SOCIAL MEDIA BITS

SOCIAL MEDIA BITS

Last week, President Buhari headed to Japan, Akinwunmi Adeshina stole the show, and Akinwunmi Ambode felt the heat…
Last week’s edition of Social Media Bits ended with the prediction that we hadn’t heard the last of immediate past Lagos State governor, Akinwunmi Ambode’s travails. Penultimate week, his Epe residence was raided by officials of the Economic and Financial Crimes Commission (EFCC). Whatever they were looking for, they didn’t seem to find week. But Ambode can’t breathe easy.

Last week, it was the turn of the Lagos State House of Assembly to put the heat on Ambode. It set up a committee to probe the purchase of 820 out of 5,000 buses proposed by the ex-governor for mass transit. The lawmakers had originally objected to the idea of buying the buses. Figures in the region of N46 billion are being mentioned. The noose is tightening and one wonders who’s going to save Ambode.
Meanwhile another Akinwunmi was the star of Nigeria’s social media space last week after pictures of him hobnobbing with global leaders at the G7 summit in France surfaced.

The former Minister of Agriculture and current president of the African Development Bank has been touted as the kind of leader Nigeria needs. Just goes to show the power of optics. And social media.
It coincided with President Muhammadu Buhari’s trip to Japan for the Tokyo International Conference on African Development. Many opined that President Buhari headed the wrong meeting, especially as Japanese Prime Minister Shinzo Abe was in France for the G7 meeting.

Not to worry, Abe returned to Japan for the TICAD. Adeshina too, who took more pictures, this time with Buhari.
Still on the subject of global politics, the United States announced last week that it would be increasing visa fees for Nigerians as a reciprocal measure because Americans were paying more to obtain Nigerian visas than the other way round. It took just one day for the Nigerian government to respond by reducing fees for Americans. The speed is commendable and it sure helps when you have a minister to take decisions.

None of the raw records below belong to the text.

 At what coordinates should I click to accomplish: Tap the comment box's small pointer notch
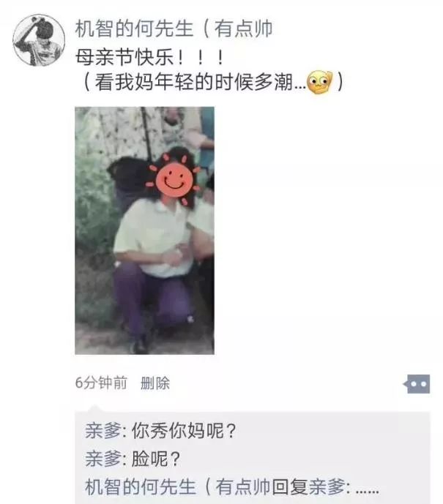[x=94, y=408]
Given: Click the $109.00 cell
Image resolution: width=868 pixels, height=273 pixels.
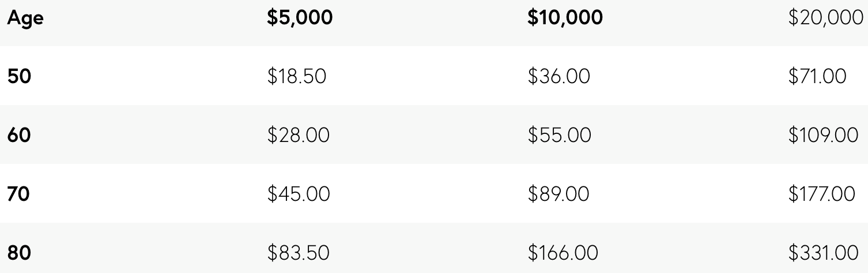Looking at the screenshot, I should 824,136.
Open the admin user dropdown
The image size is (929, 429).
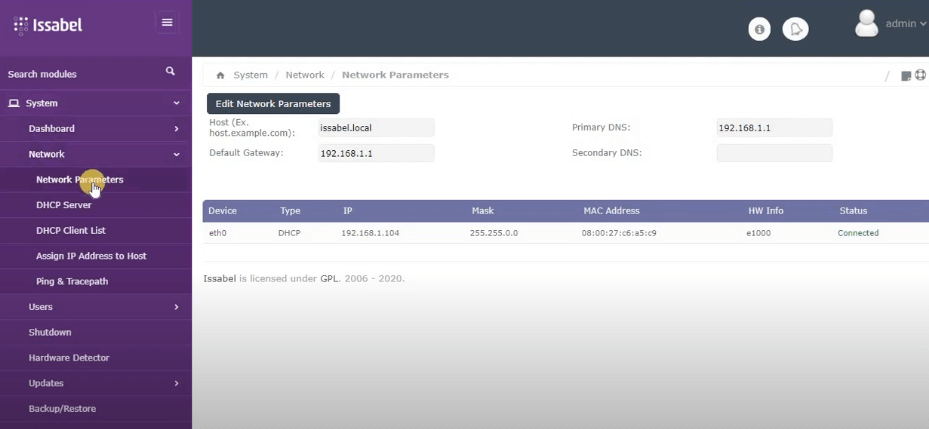(906, 24)
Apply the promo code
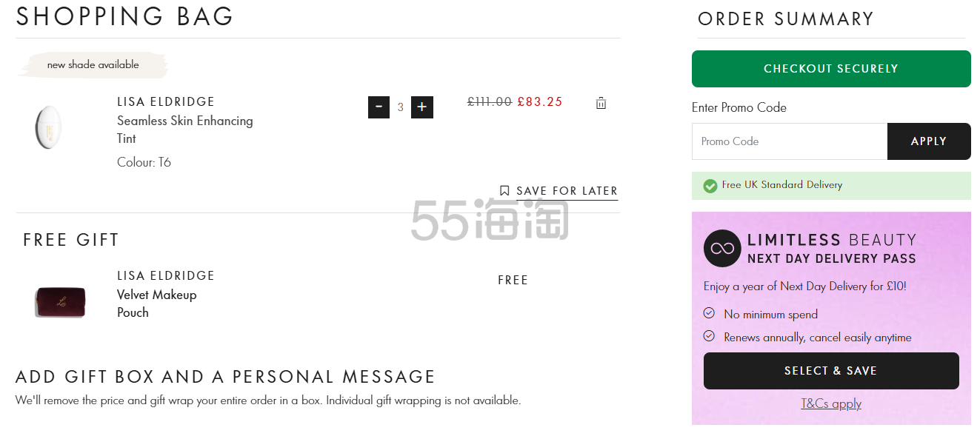 pos(928,141)
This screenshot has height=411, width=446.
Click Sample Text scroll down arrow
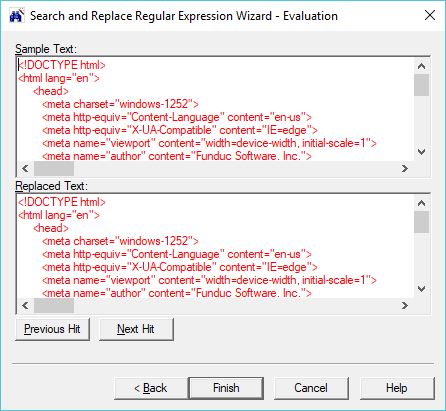[421, 152]
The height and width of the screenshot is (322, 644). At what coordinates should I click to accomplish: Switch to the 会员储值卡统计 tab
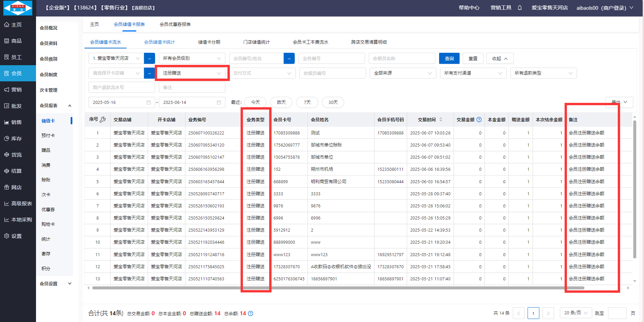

Still on reciprocity, it has been suggested on social media d that Nigeria starts insisting on travellers from Europe being inoculated for measles after indications that cases are surging with the disease no longer considered eliminated in the UK, Greece, the Czech Republic and Albania.

Nigerians usually have to show proof of being vaccinated against yellow fever before being allowed to many countries, so tit for tat?
However, a much bigger threat spreading fast with no antidote in sight is the plague of kidnapping which is now a regular occurrence. The security forces are at their wits’ end and even when stories of successful rescue of the kidnapped surface, they end up being false as was the recent case in Kaduna.

The families of three law students of the Ahmadu Bello University had to debunk the false claim that they were rescued by the police. They had to negotiated and pay a ransom, they confirmed. Which, unfortunately, is the new normal as even the Police do the same.
Meanwhile, the National Assembly seems to have held the nation hostage as they keep getting away allocating resources to themselves as they deem fit.

It is no secret that what should be a lawmaking body primarily, is just another (one of the most profitable, we should add) avenue to live fat off the commonwealth with little to show.
BudgIT has been asking questions and we all need to demand accountability from the National Assembly, no matter how futile a task it may seem.

Questions should also be asked of President Buhari following reports that his Minister of Defence retired Major General Bashir Magashi was once caught in a corruption scandal involving deals worth $550,00 (about N200million -at N362 to a dollar) but was let off the hook after negotiating to forfeit part of his loot to the state.